Patrick Pelloux, the head of the emergency doctors' union, said the heatwave had claimed 50 lives over the past four days in Paris alone.
The state health advisory said it was difficult to link the heat to specific deaths, but admitted that it was clearly a factor in the rising death rate.
"The weakest are dropping like flies," M Pelloux said. "We've never seen people arriving sick in cartloads like this, frequently with fevers.
"I totally reject the fatalistic view of the national health authority that these are deaths from natural causes. So be it, but what are we supposed to do, sit and watch people fade away? That's intolerable, something has to be done."
France's leading funeral director, Michel Minard, said there was no more space in the capital's funeral parlours and that the newly deceased were being held in refrigerated capsules at their homes until space cleared for them to be taken away. Cemeteries have extended their working hours to accommodate the rush of burials.
M Minard said his company dealt with 50 per cent more deaths in the Paris region last week than in the same period last year, 825 compared to 550, and attributed it to the heat.
The threat to power supplies from France's nuclear industry, which provides more than three-quarters of the country's electricity, comes because its reactors are all located on rivers and coastline.
This enables them to drink up water for cooling before returning it to the rivers and sea at a slightly warmer temperature. But with the heatwave driving up outside water temperatures, plants have been forced to cut output because of limits on the temperature of the water they release.
Several reactors, including the Tricastin plant on the Rhone just north of Provence, have been given temporary permission to release even warmer water than usual from their coolers in order to help them through the summer.
Before the meeting about possible power cuts, the industry minister, Nicole Fontaine, said,: "The situation is very serious.
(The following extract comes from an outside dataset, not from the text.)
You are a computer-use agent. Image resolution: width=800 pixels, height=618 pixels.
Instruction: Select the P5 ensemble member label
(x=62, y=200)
There's no more margin for manoeuvre, it's essential that citizens are ready to accept the consequences."
Both the heat and increased demand for electricity have created the situation, and forced EDF, the state electricity supplier, to fall back on coal-fired generators to make up the shortages. France hopes to avoid what has already happened in Italy, where the heatwave has exposed an ill-run electricity industry.
Italy has already experienced extensive power cuts, caused in part by countries such as France restricting the supply of power to their neighbour to provide for their own needs.
The Italian government is now broadcasting television advertisements advising people to turn out lights and use their dish washers and washing machines only at night so as not to overload the system.
The dry weather and heat has turned French agriculture on its head. Grapes will be picked almost a month earlier than usual and the cornfields were harvested weeks ago.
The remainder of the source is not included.